During his absence from London in 1937, the O/C of the London unit had been arrested and Jimmy Joe Reynolds appointed to take his place. Appointed by Peadar O’Flaherty, Reynolds proceeded to dismiss all the Battalion staff. Pearse McLaughlin, Mick Ferguson, and Michael Welsh were brought in to replace them.

In 1937 when McNamee returned to England, he lived in Coventry and then Birmingham, where he stayed with Sean Fuller, the brother of Stephen Fuller, the lad the Free State soldiers thought they had blown to pieces at Ballyseedy during the Civil War. (Sean had gone to Birmingham with Jackie Kearns during Christmas week of 1938. 

During Lent of 1939, McNamee was re-called to Dublin to clear up the confusion about where the “stuff” was stored in England. He explained to Sean Russell that he had told the O/Cs of various units where the dumps were located, but now most of those men had been picked up by Scotland Yard and were cooling their heels in various jails.

Returning to Ireland in April 1939, he was assigned to help patch together the isolated units in the North. His activities did not go undetected by the authorities. He was arrested on 11 June. Released in May 1940, he served as O/C Tyrone/Donegal and Fermanagh and was eventually appointed O/C Northern Command when Sean McCaughey moved to Dublin. 

He worked with GHQ as the Quartermaster General under Sean Harrington and served as Adjutant General under Sean McCool.

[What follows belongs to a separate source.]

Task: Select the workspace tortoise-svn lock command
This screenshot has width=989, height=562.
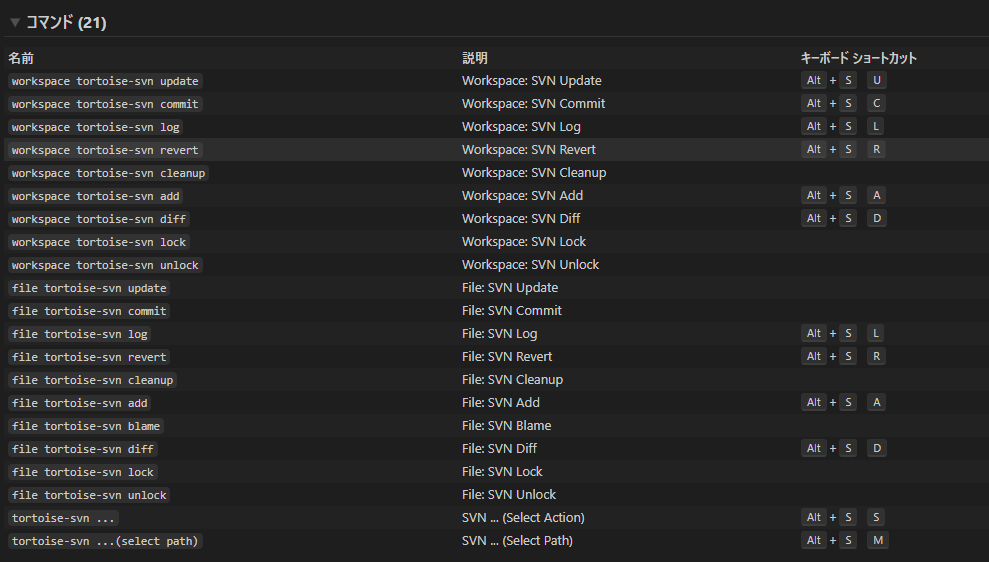Action: (99, 242)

With McCool’s arrest in March 1942, McNamee assumed the responsibilities of the top job. 

He hadn’t time to accumulate many communiques on his desk before he too was arrested on 23 May 1942 and sent to Mountjoy and then the Curragh.

“A little shy and often quiet” were phrases used to describe his personality. “He shunned publicity, always working behind the scenes.” 

Pearse Kelly, who first saw him at McNamee’s court hearing, remembers him as being “a solid indestructible man who seemed to have a rock-like tenacity.”

His time with his fellow internees was spent analysing others and sizing up the situation rather than expounding on his own philosophical tenets. His friend, Frank Morris, explained in his oration given at McNamee’s death that at times this pattern was broken: “I clearly remember back many years ago in a Dublin pub Eoin explaining Christ as a revolutionary and socialist to some old comrades.”

McNamee was another Irish man who took no time away from Army duties to marry. Even after he had established himself in the United States, first in Philadelphia and finally in Chicago, he surrounded himself not with children and toys but with fellow Irishmen and women whose devotion to Ireland’s full freedom equalled his own. He had joined the IRA in 1932 and remained a faithful son until his last breath.

Where English guns and Irish Republican responsibilities had failed, Mother Nature succeeded. On 9 August 1986 cancer claimed him in New York. 

“The world and especially the Republican Movement is poorer as a result of Eoin’s death . . . a man of high principle and integrity . . .” 


- An Appreciation,” written by Seósamh Ó Bré. 


“A scholarly, astute, and sane man, with clear perception he saw that a successful revolutionary effort had to be fought on all levels, including political and agitation, but he remained totally committed to the view that armed struggle was the cutting edge or the spear of efforts, the key to victory.”